Also wurde die Ortsbeleuchtung auf unbestimmte Zeit verschoben, und außerdem sollten die Bürger selbst Träger des Bauvorhabens werden. Es bildete sich eine „Interessengemeinschaft zur Förderung des Volkssports“ mit Unterstützung durch die Gemeinde. Die Vorstandschaft des eingetragenen Vereins am Amtsgericht Augsburg wurden Pius Schmid als Vorsitzender, Vertreter der Gemeinde und Zweiter Vorsitzender wurde Bürgermeister Johann Kranzfelder. Ferner gehörten ihm Xaver Seitz, Lorenz Fleiner, Bernhard Mayer, Karl Leutenmayer, Anton Schneider und Karl Geh an, die dann auch gleich mit der Umsetzung loslegten.

Eine spontan aufgerufene Spendenaktion erbrachte 28000 Mark. Der Kostenplan lag bei 205000 Mark. Ein Zuschuss von 43900 Mark kam vom Kreistag. Landesmittel vom Kultusministerium und Sportförderung gab es keine. Trotz aller Hindernisse erreichte die Interessengemeinschaft nach dreijähriger Bauzeit mit 14000 freiwilligen Arbeitsstunden und Gesamtkosten von 235000 Mark ihr Ziel – ein modernes Freibad, das allen hygienischen, technischen und sportlichen Regeln entsprach.

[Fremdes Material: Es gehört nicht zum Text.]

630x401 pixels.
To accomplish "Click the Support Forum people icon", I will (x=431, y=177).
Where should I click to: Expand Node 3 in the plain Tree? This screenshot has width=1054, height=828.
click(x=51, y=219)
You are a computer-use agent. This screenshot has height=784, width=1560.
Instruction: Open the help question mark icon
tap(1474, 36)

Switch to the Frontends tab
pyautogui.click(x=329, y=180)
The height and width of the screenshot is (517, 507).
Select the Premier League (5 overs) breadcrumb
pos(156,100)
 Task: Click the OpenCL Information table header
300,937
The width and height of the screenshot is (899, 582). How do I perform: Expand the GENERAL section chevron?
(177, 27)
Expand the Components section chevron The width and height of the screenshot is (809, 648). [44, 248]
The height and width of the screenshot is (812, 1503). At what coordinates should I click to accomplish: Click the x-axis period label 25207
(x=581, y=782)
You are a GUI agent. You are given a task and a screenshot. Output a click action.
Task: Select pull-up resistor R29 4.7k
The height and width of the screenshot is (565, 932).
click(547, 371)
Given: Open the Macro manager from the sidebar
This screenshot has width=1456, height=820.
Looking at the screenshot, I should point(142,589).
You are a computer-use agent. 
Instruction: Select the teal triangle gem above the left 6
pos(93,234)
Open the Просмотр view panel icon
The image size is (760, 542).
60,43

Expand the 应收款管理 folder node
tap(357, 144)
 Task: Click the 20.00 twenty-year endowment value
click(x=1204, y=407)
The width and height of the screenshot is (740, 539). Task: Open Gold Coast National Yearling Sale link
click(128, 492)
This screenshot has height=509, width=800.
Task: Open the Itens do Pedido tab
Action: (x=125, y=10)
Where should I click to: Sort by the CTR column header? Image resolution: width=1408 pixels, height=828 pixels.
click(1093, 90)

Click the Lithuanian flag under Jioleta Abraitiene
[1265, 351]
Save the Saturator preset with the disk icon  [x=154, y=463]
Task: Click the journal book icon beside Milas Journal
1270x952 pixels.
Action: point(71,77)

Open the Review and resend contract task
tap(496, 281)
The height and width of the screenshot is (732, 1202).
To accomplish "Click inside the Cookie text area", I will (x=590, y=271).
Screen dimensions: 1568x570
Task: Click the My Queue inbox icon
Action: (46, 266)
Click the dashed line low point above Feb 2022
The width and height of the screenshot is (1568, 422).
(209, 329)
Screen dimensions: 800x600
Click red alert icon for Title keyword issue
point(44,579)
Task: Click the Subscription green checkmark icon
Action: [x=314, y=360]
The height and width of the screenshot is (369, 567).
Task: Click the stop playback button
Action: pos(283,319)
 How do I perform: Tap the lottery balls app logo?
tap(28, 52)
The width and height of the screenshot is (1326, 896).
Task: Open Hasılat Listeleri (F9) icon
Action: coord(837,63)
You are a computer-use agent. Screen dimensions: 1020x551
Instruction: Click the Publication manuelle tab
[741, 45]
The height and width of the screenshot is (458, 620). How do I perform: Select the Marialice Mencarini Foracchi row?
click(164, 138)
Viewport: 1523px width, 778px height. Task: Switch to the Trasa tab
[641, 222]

Schon gegen Ende der Bauzeit des Freibades regte die Wasserwacht-Abteilung Augsburg-Land die Gründung einer Ortsgruppe an, um die Sicherheit der Badegäste zu gewährleisten. Es fanden sich rasch begeisterungsfähige junge Burschen, die sich zu Rettungsschwimmern ausbilden ließen. Bald bildete sich eine ansehnliche Gruppe, die sich der Ausbildung unterzog und die Ortsgruppe ganz offiziell aus der Taufe gehoben werden konnte. Dem Vorsitz gehörten Lehrer Lorenz Fleiner als Vorsitzender, Pius Schmid als Stellvertreter und Leo Steiner als technischer Leiter an. Kassier wurde Karl Schedler und Schriftführer Siegfried Kranzfelder. Für die jungen Rettungsschwimmer war es der Beginn einer Gemeinschaft geprägt von Training, Wettkämpfen, Freizeitaktivitäten und Aktionen in Kameradschaft, die über 50 Jahre ihre Überzeugung an Nachfolger weitergab. Mit ständigen Weiter- und Zusatzbildungen stellen sich die Aktiven heutigen Anforderungen und bereiteten mit großem Einsatz die beiden Jubiläen vor.